That means a Glass wearer can look at something and CamFind will identify it within a matter of seconds. If it works, it could very well help Glass live up to its original promise of making life easier for its wearers.
What’s interesting about this app is that Image Searcher has beaten Google — which has touted its Google Goggles visual search app in the past — to a visual search app on the Glass platform.
Google Glass is a wearable device that you wear like glasses and use to access computing or camera functions while on the run. CamFind can bring visual search to Glass, using artificial intelligence to recognize images. It combines that with crowdsourcing, where humans can correct the identification of images.
CamFind can produce an accurate answer for an image query within 12 seconds, Dominik Mazur, chief executive of Los Angeles-based Image Searcher told VentureBeat in an exclusive interview. If the computer vision gets it the first time, it can take milliseconds.
“It really takes the friction out of the process,” said Brad Folkens, chief technology officer, in an interview. “When we started this, we found that mobile search was broken. We make it so you can look at something and then get an answer. When you can do it fast, it turns from a novelty into a utility.”

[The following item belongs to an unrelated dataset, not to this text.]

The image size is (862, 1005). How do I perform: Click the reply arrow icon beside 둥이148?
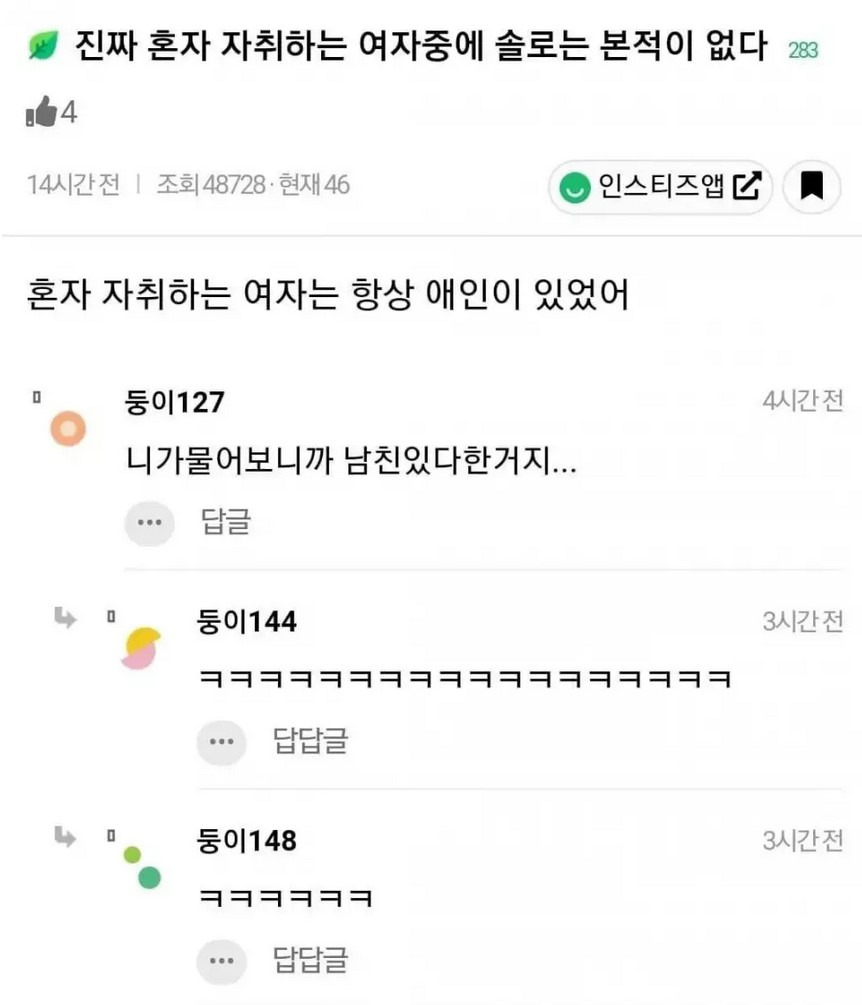(66, 838)
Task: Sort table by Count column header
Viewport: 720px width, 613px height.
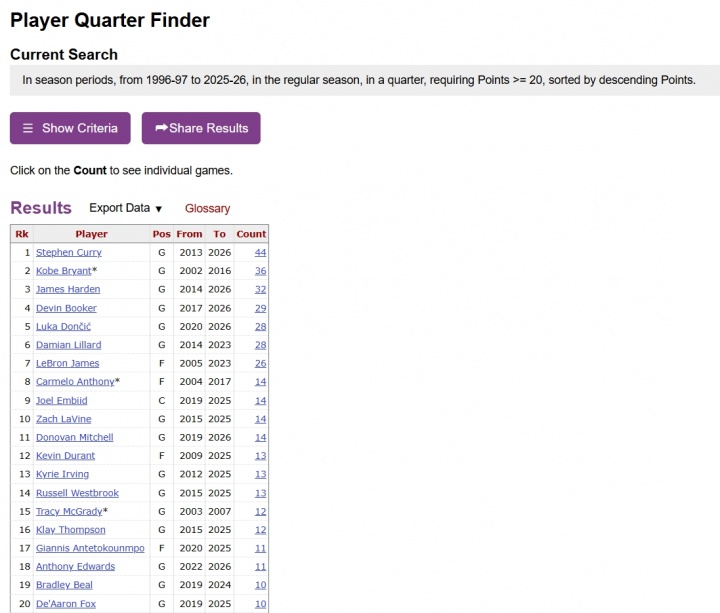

12 seconds may seem like a long time for an answer in an age of instant gratification. But it’s a lot faster than any alternatives you might have while on the run, said Folkens. It can do things like identify brands of clothing. If you like someone else’s shoes, you can use the CamFind app to find out what they are. In the future, once e-commerce comes to Glass, you’ll be able to purchase what you see at “the moment of inspiration,” said Mazur.
CamFind has already successfully returned answers for about 17 million searchers. That’s because Image Searcher’s earlier apps, TapTapSee, a virtual assistant product for the blind, and CamFind for the iPhone and Android, have been on the market for a while. Image Searcher has refined its algorithms with those apps, and it is now bringing the solution to Glass. With TapTapSee, a blind person could point a smartphone at something and the app would speak a description of the object in front of it.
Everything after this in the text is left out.